The Only Good Snake . . .

In the gutter at the end of my driveway lies a dead snake. I know it's dead. I just went out to check, to be sure it was not going to revive and head back into my garage, which is where I first encountered it when I stepped out the back door. I thought I was going out to check the mail. Change of plans.

I don't know if snakes have ears--I've heard that debated--but this one either heard me or in some other way sensed my presence. It slithered under my car, out of sight, out of reach of the broom I had picked up to sweep it into the street.

After many stoops and squats and bends without finding it, I wondered if it had jumped up into underworkings of my car, perish the thought, but finally found where it had curled up, right about in the middle underneath. I reached in and took a big sweep at it, managing to move it out from under the car. This was a small snake, but like the last one I had to deal with, it raised up to strike at me. I don't like that.

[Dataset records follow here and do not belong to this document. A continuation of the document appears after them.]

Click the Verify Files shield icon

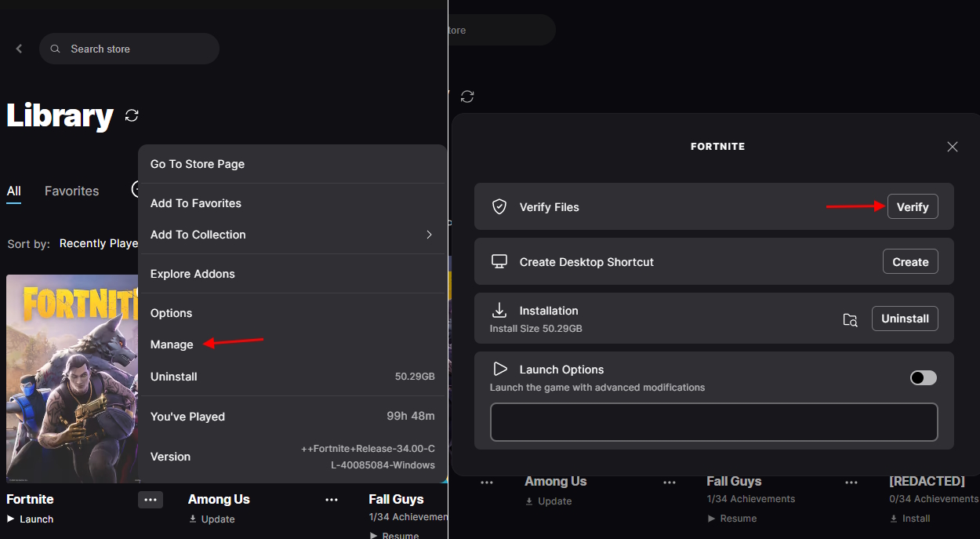499,207
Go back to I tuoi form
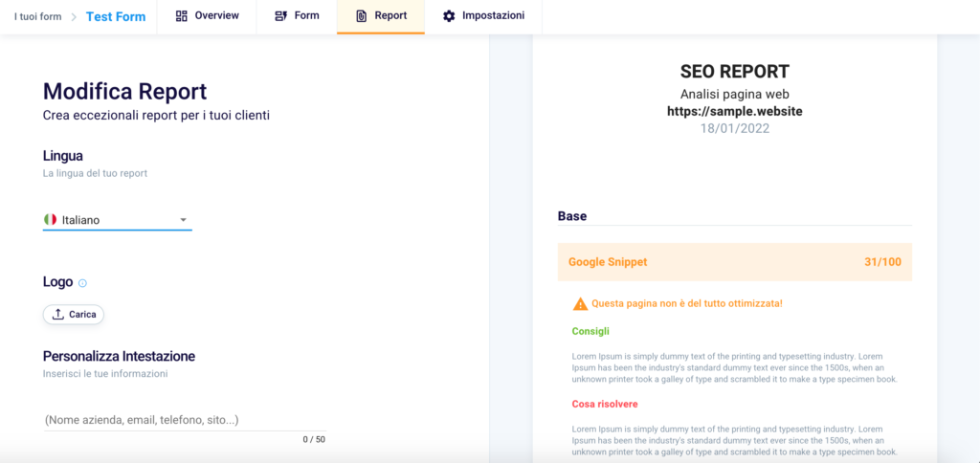The width and height of the screenshot is (980, 463). [38, 17]
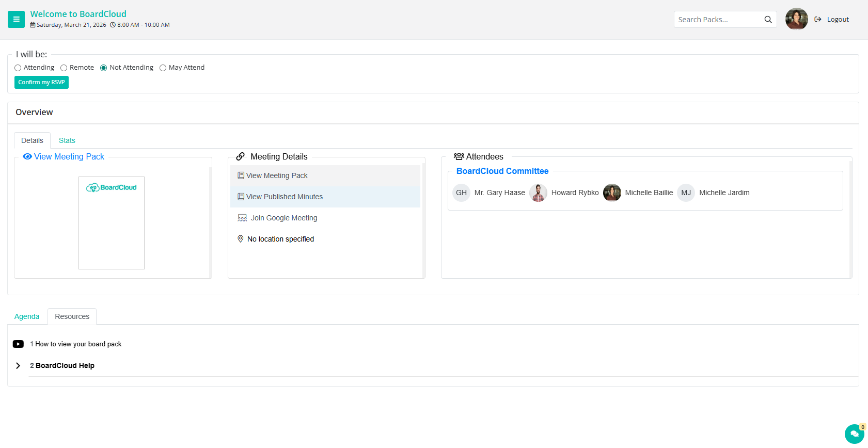Open the Agenda tab
This screenshot has height=448, width=868.
click(27, 316)
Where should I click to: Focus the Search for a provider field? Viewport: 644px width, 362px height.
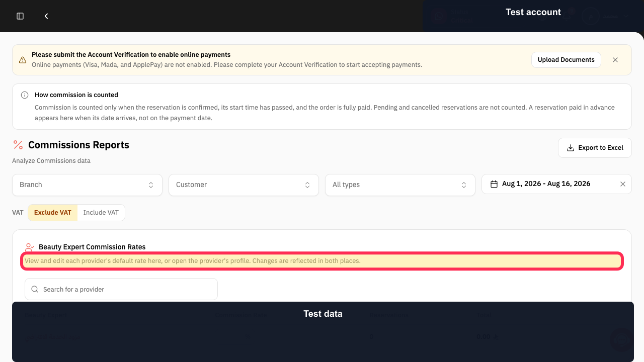pyautogui.click(x=121, y=289)
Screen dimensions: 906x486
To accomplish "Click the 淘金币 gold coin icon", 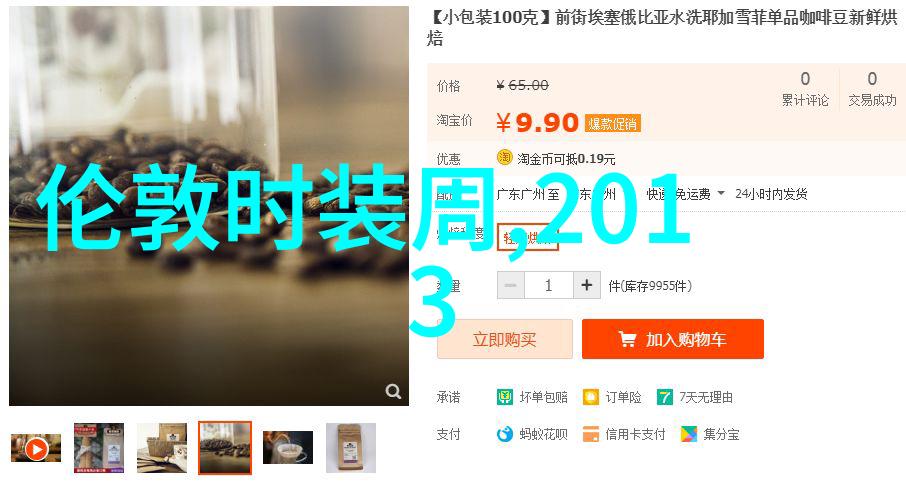I will 504,157.
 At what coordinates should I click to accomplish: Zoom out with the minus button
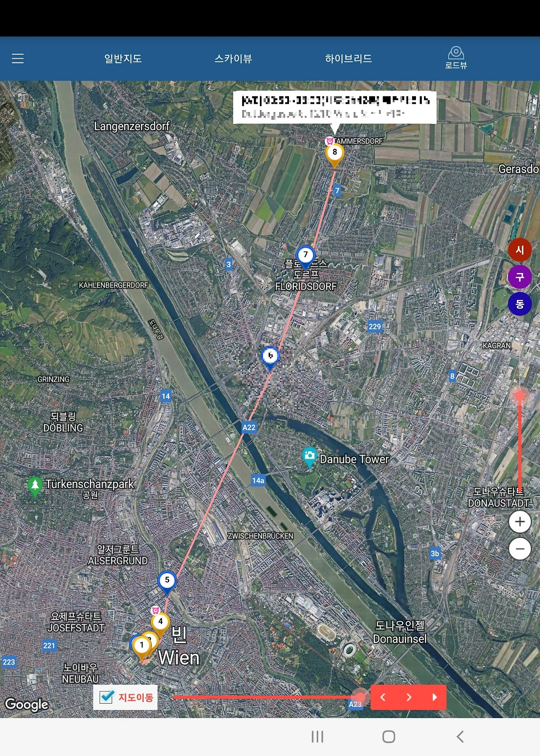(520, 549)
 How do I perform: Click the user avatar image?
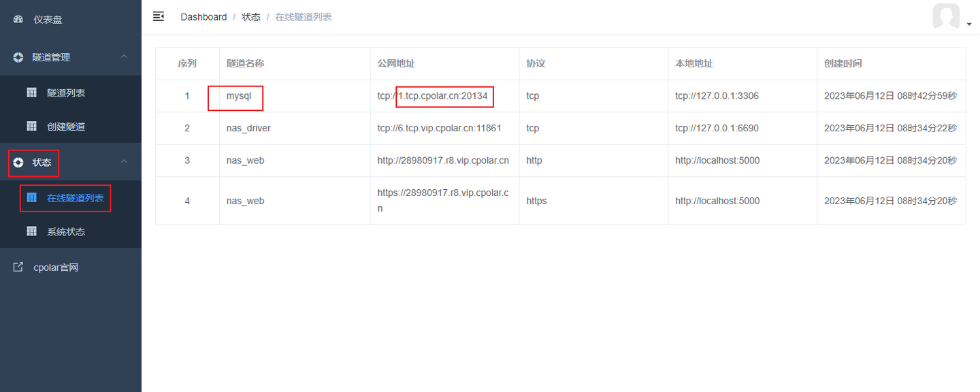pyautogui.click(x=946, y=16)
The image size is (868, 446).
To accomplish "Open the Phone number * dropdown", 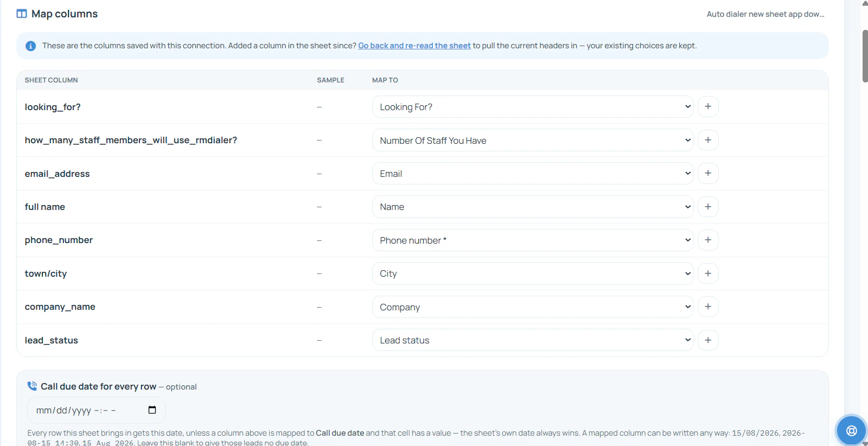I will (533, 240).
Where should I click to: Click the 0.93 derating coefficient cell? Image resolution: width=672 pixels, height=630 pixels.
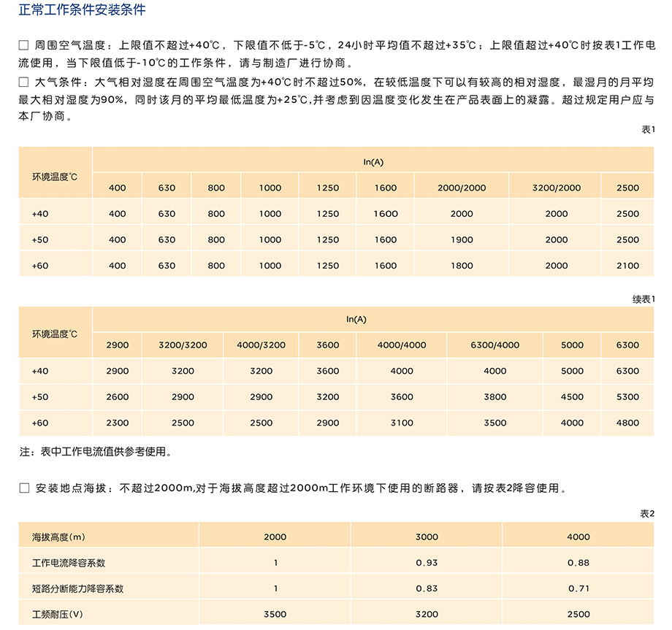(427, 563)
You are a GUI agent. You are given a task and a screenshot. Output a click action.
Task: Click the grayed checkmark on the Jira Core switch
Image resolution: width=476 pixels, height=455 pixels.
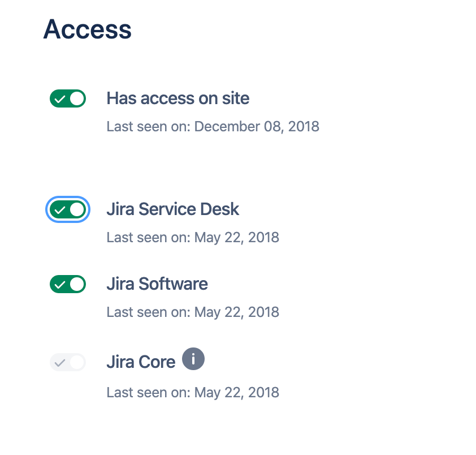tap(61, 362)
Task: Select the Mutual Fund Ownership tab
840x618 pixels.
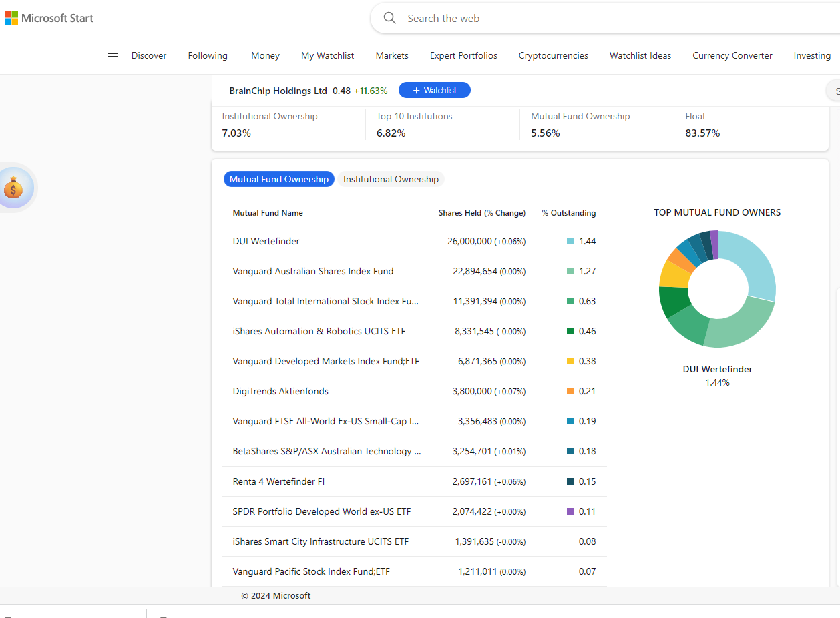Action: coord(278,179)

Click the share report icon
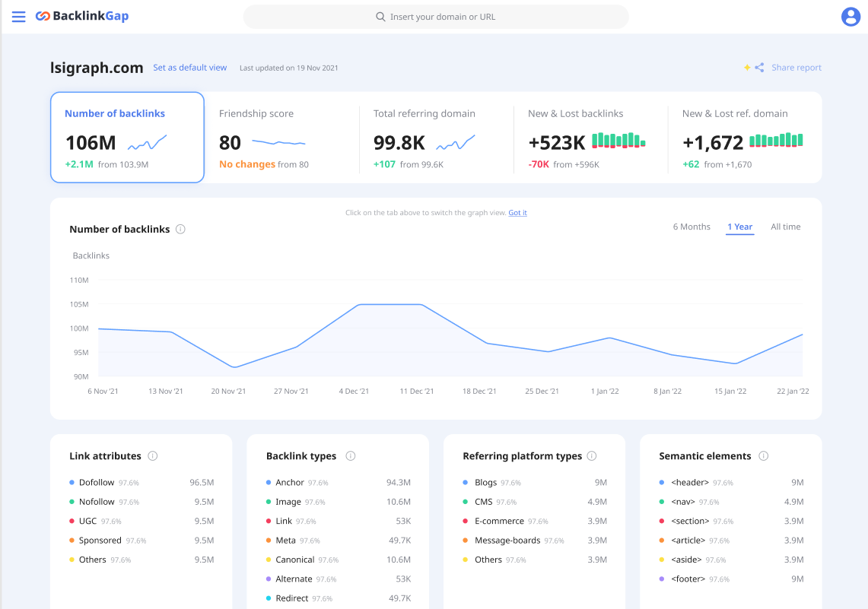tap(759, 68)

I stepped around behind it and swept again. Again it moved toward me, but two more sweeps put it into the gutter, where I beat it to death. (How does that sound?) At least I hoped that's what I did.

And why did I kill it? Duh. Because it's a snake. Because it was headed for my back door. Because I do not want snakes in my house.

This is a true story, as they say.

All in a Saturday's chores? Maybe. But I hate this true story, hate beating snakes to death, hate that I have to do this stuff. I suppose I should be glad I am able to do it. And, yes, this is about Wayne, bug-, spider-, snake- and other nasty creatures-dispatcher.

And other benefits. Those were the days.

Friday, August 28, 2009

Say Say What?

I hereby take back my apology. The new season of Survivor will be in Samoa. Not in Carno.

So I am free again to engage in mild ridicule. She said, "the devil incarno."

Thursday, August 27, 2009

Say What?

You know how this family loves a good word faux pas. Here is today's. Sorry Ann. (I already told her, woke her from a nap to tell her. I said I'm sorry.)

I was watching something about Ted Kennedy, who died Tuesday night, and I must say I did not know what a great man he was. But that is not the story.

Here's the story. A commercial came on for CBS's new season of The Survivor, and the announcer said something like, "This season may have the worst villain in Survivor history." Something like that. Then they showed one participant talking about another participant, and she said, "He just might be the devil incarno."

Yes, I'm quite sure that's what she said, even though CBS has tried to edit the commercial so that the o is not audible. It's the devil incarno.